Delhi Battles Millions of Duplicate Records in Government Databases
As government portals and civic databases buckle under years of redundant digital records, Delhi is scrambling to clean up a mess that comparable megacities began fixing years ago.
As government portals and civic databases buckle under years of redundant digital records, Delhi is scrambling to clean up a mess that comparable megacities began fixing years ago.

Delhi's municipal and state government databases contain tens of thousands of duplicate photographic records — property documents, ration card images, voter ID photographs and heritage site inventories — spread across at least four separate agencies that do not talk to each other.
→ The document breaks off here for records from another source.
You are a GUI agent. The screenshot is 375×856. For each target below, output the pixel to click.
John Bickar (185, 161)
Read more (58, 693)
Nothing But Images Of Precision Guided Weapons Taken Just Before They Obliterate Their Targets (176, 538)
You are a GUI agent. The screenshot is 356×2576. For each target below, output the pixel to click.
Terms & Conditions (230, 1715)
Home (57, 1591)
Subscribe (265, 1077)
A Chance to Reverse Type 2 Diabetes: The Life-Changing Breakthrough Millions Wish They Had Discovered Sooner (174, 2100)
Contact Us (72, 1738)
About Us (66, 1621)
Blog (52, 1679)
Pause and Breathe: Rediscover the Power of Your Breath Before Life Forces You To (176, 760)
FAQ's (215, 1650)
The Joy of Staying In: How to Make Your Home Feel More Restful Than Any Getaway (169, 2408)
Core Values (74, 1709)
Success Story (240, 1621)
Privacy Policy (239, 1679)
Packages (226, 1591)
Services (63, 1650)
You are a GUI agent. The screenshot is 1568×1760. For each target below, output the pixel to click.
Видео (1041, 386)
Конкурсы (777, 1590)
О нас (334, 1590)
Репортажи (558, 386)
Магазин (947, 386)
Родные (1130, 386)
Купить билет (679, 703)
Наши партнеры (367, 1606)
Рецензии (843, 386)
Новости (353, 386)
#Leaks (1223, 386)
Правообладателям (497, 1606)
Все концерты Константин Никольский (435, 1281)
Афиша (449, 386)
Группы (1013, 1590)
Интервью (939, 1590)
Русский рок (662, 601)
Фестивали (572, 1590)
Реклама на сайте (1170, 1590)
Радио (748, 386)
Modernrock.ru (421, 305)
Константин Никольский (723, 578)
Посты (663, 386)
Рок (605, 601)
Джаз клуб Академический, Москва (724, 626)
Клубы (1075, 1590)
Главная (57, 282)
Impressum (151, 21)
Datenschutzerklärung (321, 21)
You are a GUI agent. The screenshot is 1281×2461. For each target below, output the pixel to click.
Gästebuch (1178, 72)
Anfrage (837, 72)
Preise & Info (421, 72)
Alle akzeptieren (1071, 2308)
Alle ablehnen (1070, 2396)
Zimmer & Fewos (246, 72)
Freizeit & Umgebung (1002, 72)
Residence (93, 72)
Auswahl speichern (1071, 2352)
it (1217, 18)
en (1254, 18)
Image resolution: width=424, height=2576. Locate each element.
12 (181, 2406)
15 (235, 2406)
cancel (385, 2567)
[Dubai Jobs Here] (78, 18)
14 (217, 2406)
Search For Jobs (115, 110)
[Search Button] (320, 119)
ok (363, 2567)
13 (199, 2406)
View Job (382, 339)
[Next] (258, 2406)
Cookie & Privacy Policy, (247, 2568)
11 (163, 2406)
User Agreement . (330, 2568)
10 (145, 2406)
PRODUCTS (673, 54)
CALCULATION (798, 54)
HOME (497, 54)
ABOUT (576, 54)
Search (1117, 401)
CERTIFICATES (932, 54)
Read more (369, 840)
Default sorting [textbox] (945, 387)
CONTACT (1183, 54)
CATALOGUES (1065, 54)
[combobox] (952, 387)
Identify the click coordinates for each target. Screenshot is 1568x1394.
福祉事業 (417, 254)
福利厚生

The problem is not new, but pressure to fix it has sharpened in 2026 as the Aam Aadmi Party government pushes a digitalisation drive ahead of the next civic election cycle, and as the Delhi Metro Rail Corporation prepares to onboard commuters onto a unified smart-card system tied to biometric data under Phase 4 expansion work along the Janakpuri West–RK Ashram corridor.
Why does this matter right now? Duplicate image records create real administrative friction: property title disputes in congested colonies like Shahjahanabad in Old Delhi and Uttam Nagar in the west have been delayed for months when land registry offices pull contradictory photographic evidence stored under different file identifiers in the Delhi Revenue Department's legacy system. Welfare disbursements under the Mukhyamantri Mahila Samman Yojana have reportedly stalled in individual cases because of mismatched beneficiary photographs across the Delhi government's JAM — Jan Dhan, Aadhaar, Mobile — verification pipeline, though the government has not published aggregate data on the scale of disruption.
The comparison with Mumbai is instructive. The Brihanmumbai Municipal Corporation completed a deduplication audit of its property photograph database in March 2025, contracting the work to the National Informatics Centre at a cost the BMC placed on public record at roughly ₹4.2 crore. London's Government Digital Service published a cross-departmental image deduplication standard in 2022 that required all borough councils to adopt perceptual hashing — a technique that flags visually similar images without storing additional copies — by January 2024. São Paulo's Prefeitura launched a similar programme through its Secretaria Municipal de Inovação e Tecnologia in late 2023, targeting duplicates inside its urban planning cadastre ahead of a major zoning reform.
Delhi has no equivalent published timeline or contracted programme. The Delhi e-Governance Society, which sits under the Department of Information Technology and operates the state data centre on Laxmi Nagar's Vikas Marg, has circulated internal proposals for a deduplication framework since at least 2023, according to procurement notices visible in the public tender portal. None have resulted in a awarded contract as of July 2026. The society did not respond to a request for comment sent Thursday.
The Delhi Urban Heritage Foundation, a non-profit that maintains a photographic archive of monuments in areas including Mehrauli and Nizamuddin, ran its own internal deduplication exercise in 2024 using open-source tools and found that roughly 30 percent of the images in its 80,000-photograph archive were exact or near-exact duplicates consuming unnecessary server storage. The experience illustrated both the scale of the problem and the relative accessibility of off-the-shelf solutions — tools that municipal agencies have been slow to adopt.
Three practical steps define what cities that have moved ahead look like. First, they set a single nodal agency — not four competing directorates — to own the deduplication mandate. Second, they publish a data standard so that images ingested from new sources are hash-checked on entry rather than retrospectively cleaned. Third, they attach a budget line and a deadline to the work rather than leaving it inside a broader digitalisation aspiration.
For Delhi, the Phase 4 Metro expansion creates a forcing function. The DMRC has set an internal target of integrating its smart-card customer database with the state's OneDelhi app by the time the Janakpuri West–RK Ashram Marg stretch opens, a date the corporation has indicated falls in late 2027. Duplicate photographs in the identity layer of that integration will cause exactly the kind of card-rejection errors at Rohini sector stations and Dwarka interchange points that erode public trust in the system far more visibly than a slow land registry. Fixing the backend now, before millions of new commuter records are added, costs a fraction of what a post-launch cleanup would require. Mumbai learned that lesson. Delhi still has a narrow window to act before it has to relearn it the hard way.